* [CONSEGNA]: Trascrivi senza modifiche il passo della lettera a Massimo Gramellini da "Volendo riportare questo" a "qualsiasi reale significato.".

Il virtuale senza virtù
Messaggio per Massimo Gramellini
Sabato 2 ottobre 2021 13:10:56
Buongiorno Dott. Gramellini,
Le invio questi pensieri sparsi senza obbligo di risposta, ma solo per condividere una spiacevole sensazione di disarmo della ragione e del senso critico.
Quando mi sono iscritto al liceo classico, alcuni conoscenti di allora, con una sorta di sottile disprezzo dettato da un orizzonte forzatamente pragmatico, mi dissero che non mi sarebbe servito a niente: un punto di vista orientato dall'assenza di aspettative culturali oppure la resa precoce ed immotivata ad un materialità non del tutto ponderata? Senza saperlo, in quel momento veniva capovolto il teorema medievale della cultura come strumento di sottomissione (v. Eco) e tutto ciò che era individuato come vagamente complesso, poiché considerato scioccamente elitario, era oggetto di un aprioristico rifiuto misoneista.
Volendo riportare questo al presente, e su di una scala drammaticamente più vasta, sembrerebbe non esistere un indirizzo di studi che riesca ad apparire utile in prospettiva, perché l'evidente distacco dalla realtà in favore di una vuota comunicazione compulsiva porta, in casi estremi, al disinteresse per qualsiasi tema che non sia generato all'interno del circuito comunicativo cui si partecipa. E tale partecipazione, in molti casi, non comporta l'espressione d'idee, ma solo l'approvazione o la disapprovazione di spunti altrui, troppo spesso privi di un qualsiasi reale significato.

* [DATI FORNITI]:
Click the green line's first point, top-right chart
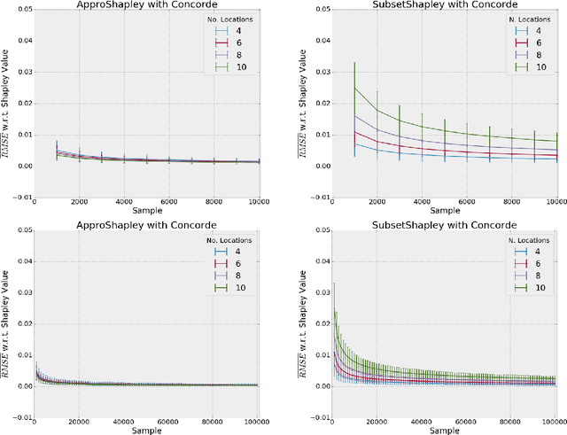click(330, 88)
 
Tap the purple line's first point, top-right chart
click(330, 115)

* [RISPOSTA ALL'ESERCIZIO]:
Volendo riportare questo al presente, e su di una scala drammaticamente più vasta, sembrerebbe non esistere un indirizzo di studi che riesca ad apparire utile in prospettiva, perché l'evidente distacco dalla realtà in favore di una vuota comunicazione compulsiva porta, in casi estremi, al disinteresse per qualsiasi tema che non sia generato all'interno del circuito comunicativo cui si partecipa. E tale partecipazione, in molti casi, non comporta l'espressione d'idee, ma solo l'approvazione o la disapprovazione di spunti altrui, troppo spesso privi di un qualsiasi reale significato.